These trends are documented in our 8th Annual Report and Survey of Biopharmaceutical Manufacturing Capacity and Production . This year we find that company budgets are clearly recovering from recent economic belt tightening. However, manufacturers are maintaining their conservative approach to production, and keeping their focus on cost reduction and quality improvements. In this year’s study (see Figure 1), the shift in the focus to production quality was particularly apparent. Here, we saw an 11 percentage point increase, to 57.1%, of global respondents indicating they are seeing operational changes toward production quality.
This trend is affecting company budgets linked to these factors. The largest budget increases this year were in areas associated with productivity and quality. This was a change from previous years when most budgets had simply been slashed. Responses indicate that companies are expanding budgets, but are doing so cautiously, with expenditures being critically evaluated. Overall, spending in virtually all budget areas is up in 2011, between 1% and 6%.

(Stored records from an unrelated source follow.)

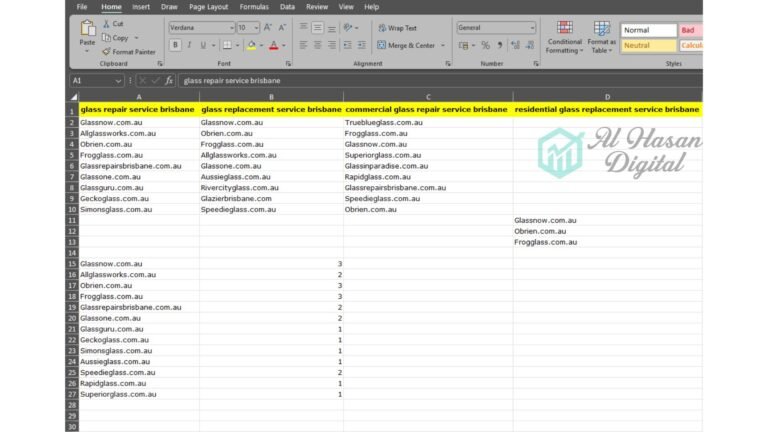Screen dimensions: 768x432
Task: Apply the Normal cell style
Action: point(647,30)
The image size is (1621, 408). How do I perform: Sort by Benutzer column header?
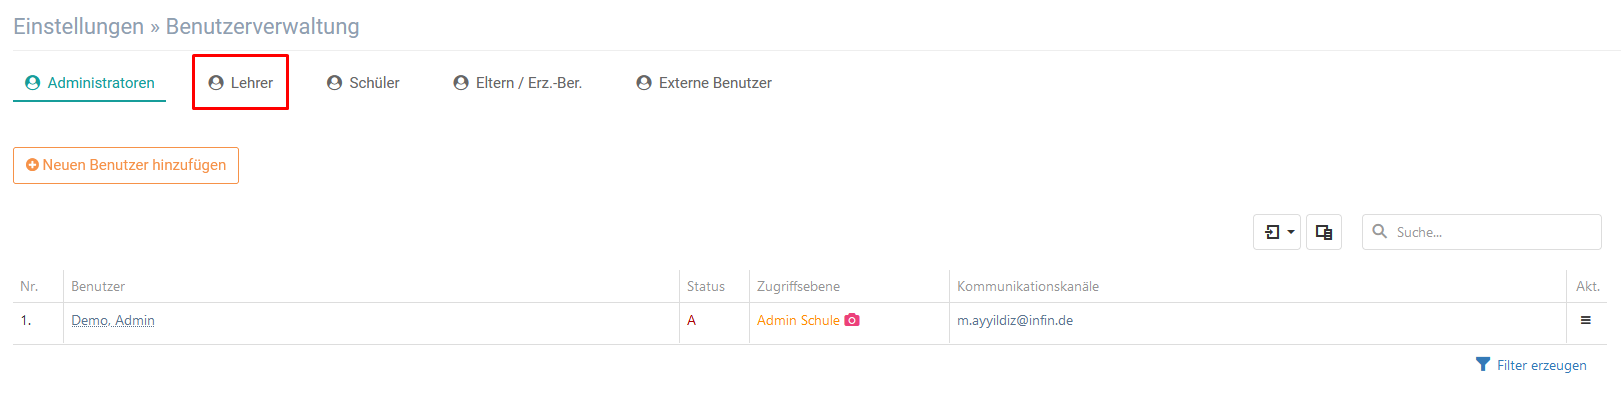tap(98, 286)
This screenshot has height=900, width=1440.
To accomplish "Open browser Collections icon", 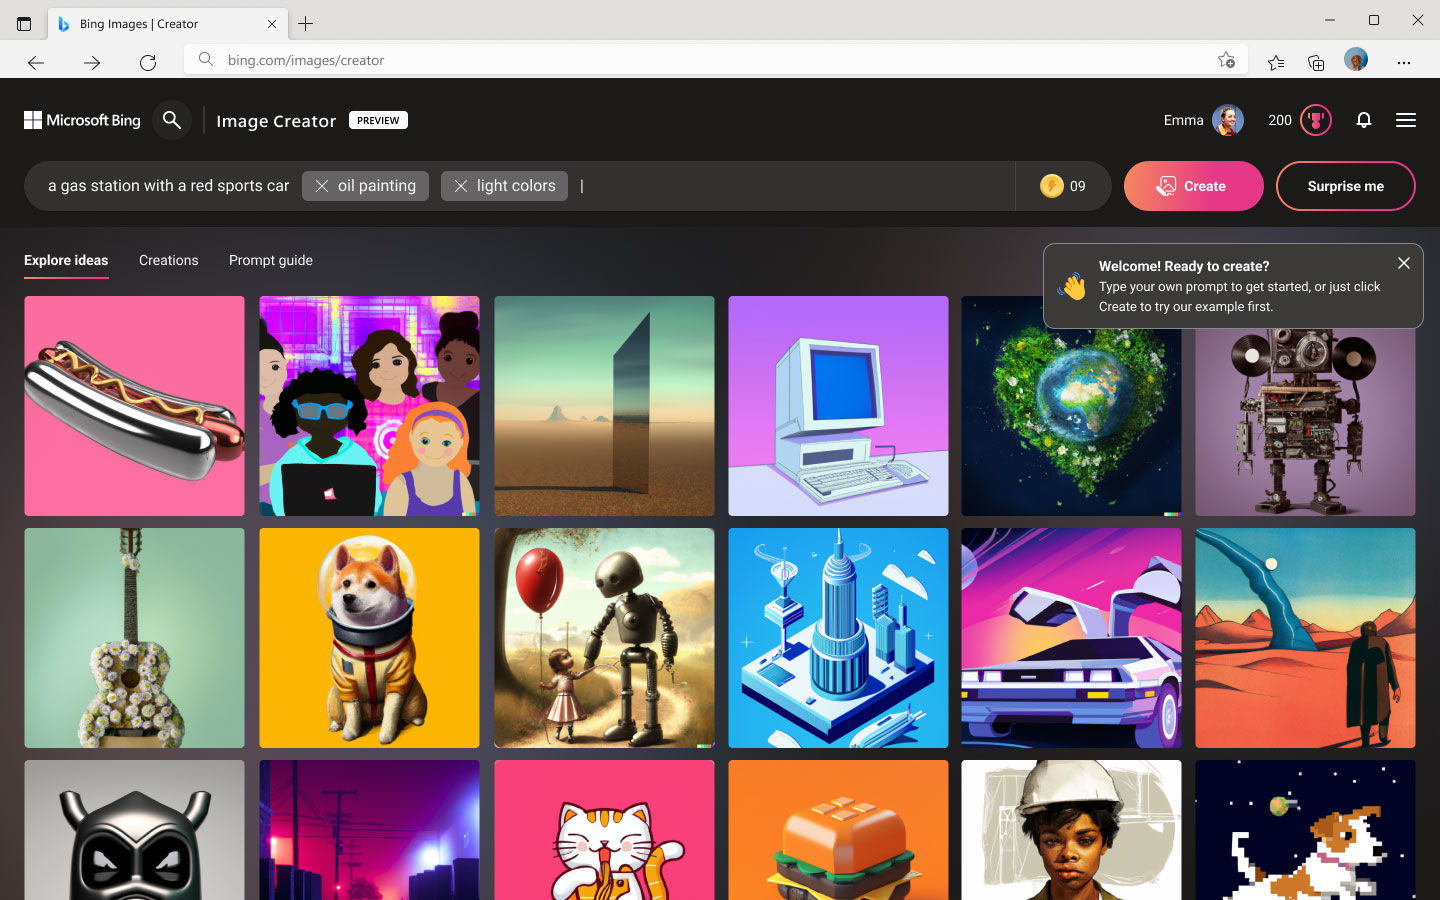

This year, “New technologies to improve efficiencies/costs for downstream production” leads the pack with a 6.4% average spending increase. This budget increase comes on top of last year’s budget-leading 4+% increase. This is a result of funding for activities that reduce capacity constraints due to bottlenecks from downstream operations. Funding of new technology in upstream processing is nearly as substantial as downstream funding. Integrating “New technologies to improve efficiencies/costs for upstream” saw budget increases of 6.2% (Figure 2). Upstream manufacturing’s greatly increased yields in recent years keep it competitive from both productivity and performance standpoints.
In this year’s study, responses from 352 global biomanufacturers/CMOs in 31 countries, and 186 vendors to the industry, show that the top spending projections are going toward internal investments into new technology (upstream and downstream) and personnel and process development and optimization.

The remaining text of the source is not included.